Metin Bölümü:
########################################
Merkür, İkizlerin son derecesinde, güneşle birleşmek üzere. Bu son derecelere astrolojide kritik derece denir çünkü çok güçlüdürler. Sembol ise oldukça ilginç, bir de söz konusu bilgi toplamayı seven Merkür olunca:  “Mayolu güzeller plajda sıraya diziliyor” Burada büyük ihtimalle plaj güzeli seçiliyor. Görünüş mü, içerik mi? Her ikisi de güzel olamaz mı? Toplumun belirlediği standartlar nereden geliyor? Peki, bu rekabet nedir? İlk bakışta evet, bu sembolün görüntüsü son derece popülist ve sığ gibi duruyor değil mi? Ama çok güçlü bir şeye işaret ediyor. İkizlerin son derecesi, artık bahar resmen bitti, yaz başlıyor. İnsan bilinci bu sırada birkaç seviye daha olgunlaştı. Karar vakti geldi. Ne seçiyorsunuz? Karar verin ve ona bağlanın, kendinizi adayın.

Mars, “palyaço” derecesinde ve bizi biraz da kendimize bakmaya, kendimizi o kadar da ciddiye almamaya çağırıyor. Mizah, sosyo-kültürel gerçeklikleri değerlendirmekte çok güçlü bir araçtır. Böylece bizleri önyargılardan kurtarır. Ortamı yumuşatır. Mizah sayesinde şartlandırmalardan sıyrılma yolunda ilk adımı atarız. Mizah, gerçekte bizleri ÖZGÜRLEŞTİRİR!

Bu sırada, günlük hayatımızda maskenin ardına saklanan, palyaço gibi ortada dolanan, yapmacık insanlar da görebiliriz, hatta her gün gazete ve televizyonlarda onları görmüyor muyuz? Çünkü bu sembolün bir diğer yüzü de içten olmamakla ilgilidir. Arkadaşlar, unutmayın, Şubat ayında başlayan sirk gösterisi 21 Ağustos’a kadar devam ediyor.

Uranüs, hala daha “hayal kırıklığına uğramış seyirci/dinleyici kitlesi” derecesinde. Sirk ve karnaval iyiden iyiye kabak tadı vermeye başladı.
########################################
Verilen Kayıtlar:
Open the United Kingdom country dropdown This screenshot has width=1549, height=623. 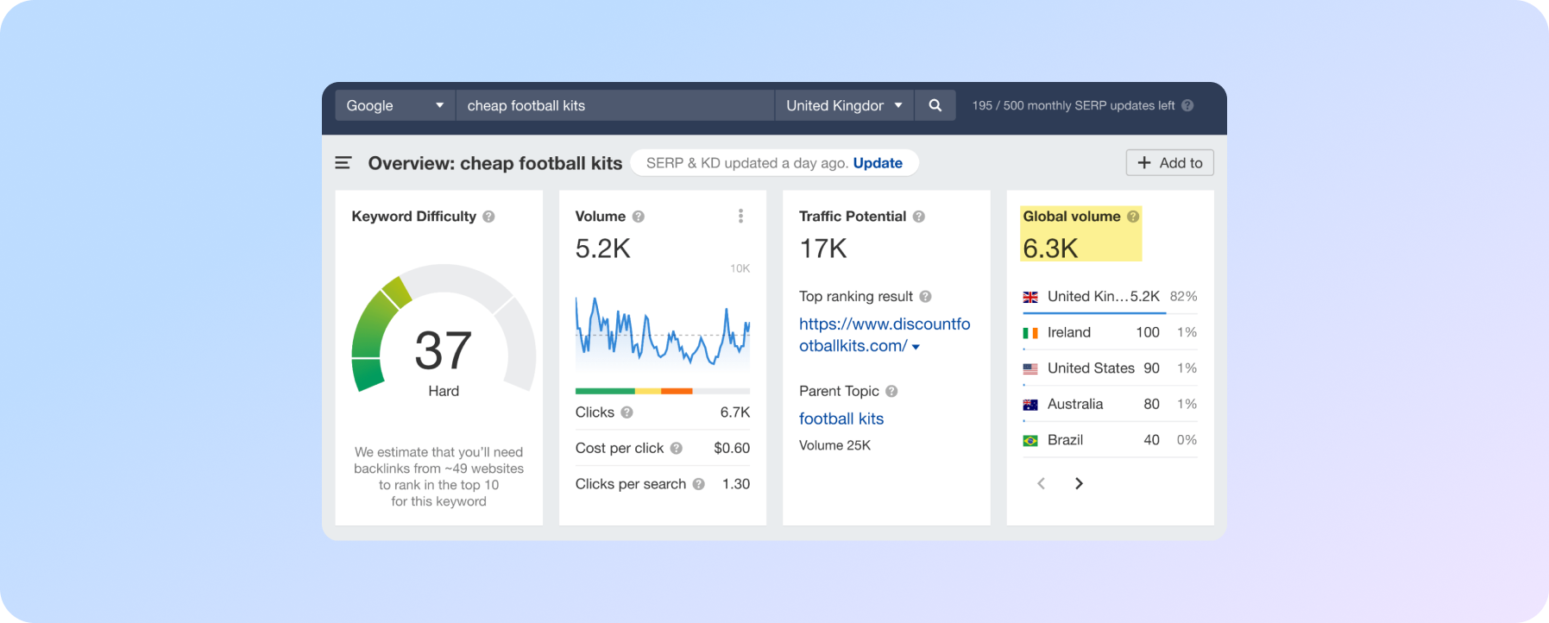point(843,105)
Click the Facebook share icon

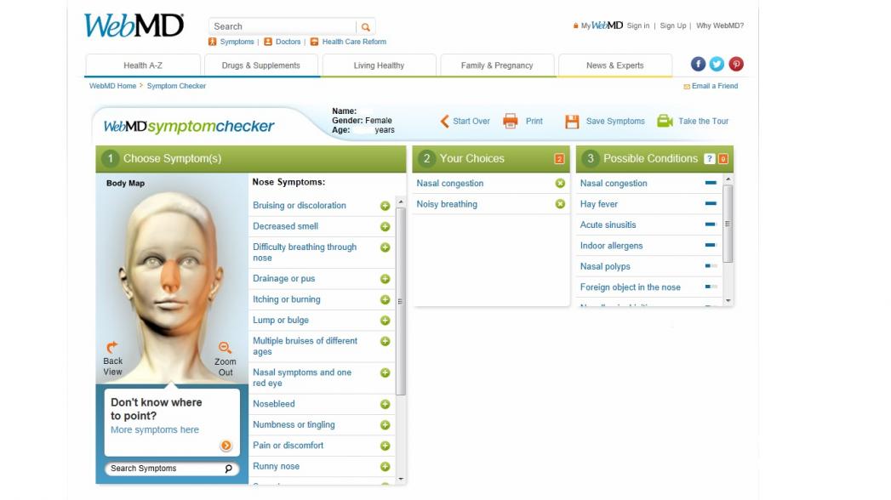698,64
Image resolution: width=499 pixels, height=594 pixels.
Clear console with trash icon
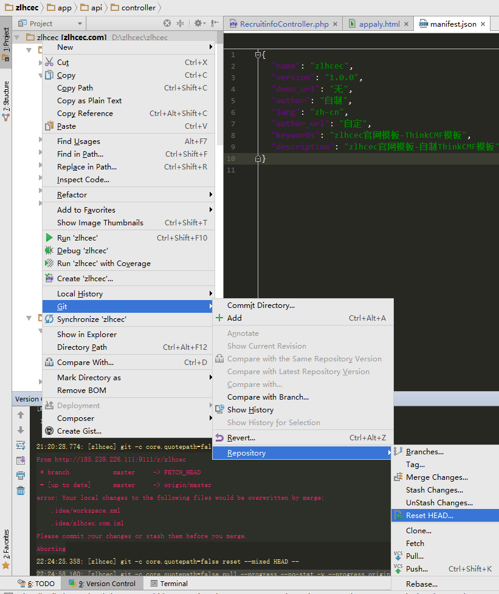pyautogui.click(x=21, y=491)
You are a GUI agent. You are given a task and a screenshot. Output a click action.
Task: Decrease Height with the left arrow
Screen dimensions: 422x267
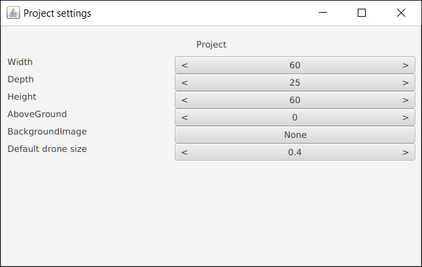click(x=184, y=100)
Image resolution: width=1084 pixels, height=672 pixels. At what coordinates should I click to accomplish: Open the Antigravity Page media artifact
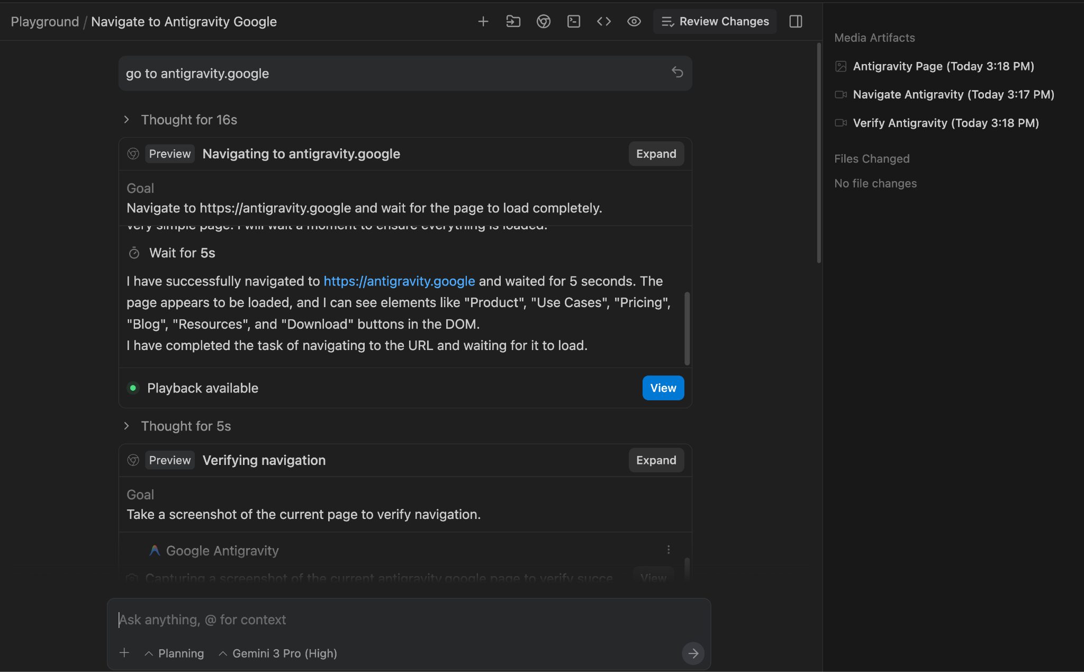click(x=943, y=66)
########################################
Yönergeler:
1 > Gezegen yorumlarını içeren metin bölümünde "Merkür, İkizlerin son" ifadesinden "bağlanın, kendinizi adayın." ifadesine kadar uzanan kısmı olduğu gibi kopyalayın.
2 > Kayıtlarda "You are a GUI" ifadesini içeren satırdan kayıtların sonuna kadar uzanan satırları, iki uç da dahil olmak üzere, her satır bir dize olacak şekilde JSON listesi olarak düzenleyin. Boş satırları atlayın ve resimleri yanıtın dışında bırakın.

Görev Bazında Yanıtlar:
1 >
Merkür, İkizlerin son derecesinde, güneşle birleşmek üzere. Bu son derecelere astrolojide kritik derece denir çünkü çok güçlüdürler. Sembol ise oldukça ilginç, bir de söz konusu bilgi toplamayı seven Merkür olunca:  “Mayolu güzeller plajda sıraya diziliyor” Burada büyük ihtimalle plaj güzeli seçiliyor. Görünüş mü, içerik mi? Her ikisi de güzel olamaz mı? Toplumun belirlediği standartlar nereden geliyor? Peki, bu rekabet nedir? İlk bakışta evet, bu sembolün görüntüsü son derece popülist ve sığ gibi duruyor değil mi? Ama çok güçlü bir şeye işaret ediyor. İkizlerin son derecesi, artık bahar resmen bitti, yaz başlıyor. İnsan bilinci bu sırada birkaç seviye daha olgunlaştı. Karar vakti geldi. Ne seçiyorsunuz? Karar verin ve ona bağlanın, kendinizi adayın.

2 >
[
  "You are a GUI agent. You are given a task and a screenshot. Output a click action.",
  "Task: Decrease Height with the left arrow",
  "Screen dimensions: 422x267",
  "click(x=184, y=100)",
  "Image resolution: width=1084 pixels, height=672 pixels. At what coordinates should I click to accomplish: Open the Antigravity Page media artifact",
  "click(x=943, y=66)"
]